Friday, September 20, 2013
People stand in the lobby of JPMorgan Chase headquarters in New York. The bank will pay $920 million and must admit that it failed to oversee trading that led to a $6 billion loss.
JPMorgan Chase & Co. will pay $920 million and has admitted that it failed to oversee trading that led to a $6 billion loss and renewed worries about serious risk-taking by major banks.
U.S. and U.K. regulators said Thursday that the largest U.S. bank’s weak oversight allowed traders in its London office to assign inflated values to transactions and cover up huge losses as they ballooned. Two of the traders are facing criminal charges of falsifying records to hide the losses.
The combined amount JPMorgan is paying three U.S. regulators and the U.K. Financial Conduct Authority adds up to one of the largest fines ever levied against a financial institution.
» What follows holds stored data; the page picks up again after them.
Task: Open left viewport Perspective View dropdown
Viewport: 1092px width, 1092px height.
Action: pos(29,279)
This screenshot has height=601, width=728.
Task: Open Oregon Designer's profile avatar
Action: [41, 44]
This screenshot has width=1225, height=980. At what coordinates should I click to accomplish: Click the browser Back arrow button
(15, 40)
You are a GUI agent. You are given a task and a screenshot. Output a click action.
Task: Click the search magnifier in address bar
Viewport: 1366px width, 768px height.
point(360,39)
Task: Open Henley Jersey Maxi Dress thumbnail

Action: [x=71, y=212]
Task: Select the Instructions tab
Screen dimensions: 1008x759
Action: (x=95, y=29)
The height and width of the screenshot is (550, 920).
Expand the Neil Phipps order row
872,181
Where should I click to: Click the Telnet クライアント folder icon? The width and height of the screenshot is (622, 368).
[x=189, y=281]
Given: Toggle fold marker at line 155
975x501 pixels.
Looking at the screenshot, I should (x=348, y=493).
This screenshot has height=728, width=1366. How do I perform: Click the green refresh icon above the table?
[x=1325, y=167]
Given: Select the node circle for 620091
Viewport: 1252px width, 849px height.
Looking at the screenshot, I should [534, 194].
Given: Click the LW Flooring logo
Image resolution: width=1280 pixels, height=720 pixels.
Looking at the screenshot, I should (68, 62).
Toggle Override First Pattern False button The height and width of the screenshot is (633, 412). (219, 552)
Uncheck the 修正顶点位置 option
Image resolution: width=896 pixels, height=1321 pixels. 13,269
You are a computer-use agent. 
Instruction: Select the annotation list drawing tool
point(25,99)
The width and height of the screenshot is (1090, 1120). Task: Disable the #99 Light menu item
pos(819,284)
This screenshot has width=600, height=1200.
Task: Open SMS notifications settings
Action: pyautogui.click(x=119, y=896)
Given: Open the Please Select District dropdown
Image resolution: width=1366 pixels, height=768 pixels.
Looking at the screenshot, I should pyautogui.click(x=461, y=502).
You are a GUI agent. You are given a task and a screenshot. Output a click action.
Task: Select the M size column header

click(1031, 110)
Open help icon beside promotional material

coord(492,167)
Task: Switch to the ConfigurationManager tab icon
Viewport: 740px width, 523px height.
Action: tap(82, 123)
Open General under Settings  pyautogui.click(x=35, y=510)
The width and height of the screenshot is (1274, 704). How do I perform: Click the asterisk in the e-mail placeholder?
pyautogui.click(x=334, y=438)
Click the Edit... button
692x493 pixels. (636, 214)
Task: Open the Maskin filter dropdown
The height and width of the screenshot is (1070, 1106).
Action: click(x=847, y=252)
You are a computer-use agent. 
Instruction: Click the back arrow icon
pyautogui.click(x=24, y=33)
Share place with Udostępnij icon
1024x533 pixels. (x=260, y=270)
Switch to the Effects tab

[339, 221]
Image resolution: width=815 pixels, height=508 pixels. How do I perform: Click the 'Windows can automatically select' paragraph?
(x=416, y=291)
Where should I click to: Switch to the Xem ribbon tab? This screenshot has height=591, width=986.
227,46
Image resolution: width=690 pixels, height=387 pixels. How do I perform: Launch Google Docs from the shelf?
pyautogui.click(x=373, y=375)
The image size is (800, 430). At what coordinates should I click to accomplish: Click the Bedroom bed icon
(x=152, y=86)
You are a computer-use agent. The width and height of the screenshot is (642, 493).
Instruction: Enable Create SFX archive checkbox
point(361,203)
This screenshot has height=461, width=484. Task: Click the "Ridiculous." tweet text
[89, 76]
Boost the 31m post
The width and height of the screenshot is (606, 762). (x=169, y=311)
The Securities and Exchange Commission fined the bank $200 million and required a rare admission of wrongdoing. The Federal Reserve Board imposed a $200 million penalty, while the Office of the Comptroller of the Currency set a $300 million fine. The British regulator fined the company $220 million.
The U.S. Justice Department still is investigating the bank for possible criminal violations.
The SEC said that the breakdown in supervision stretched beyond the trading operations to the bank’s top executives.
“JPMorgan’s senior management broke a cardinal rule of corporate governance: Inform your board of directors of matters that call into question the truth of what the company is disclosing to investors,” said George Canellos, co-director of the SEC’s enforcement division.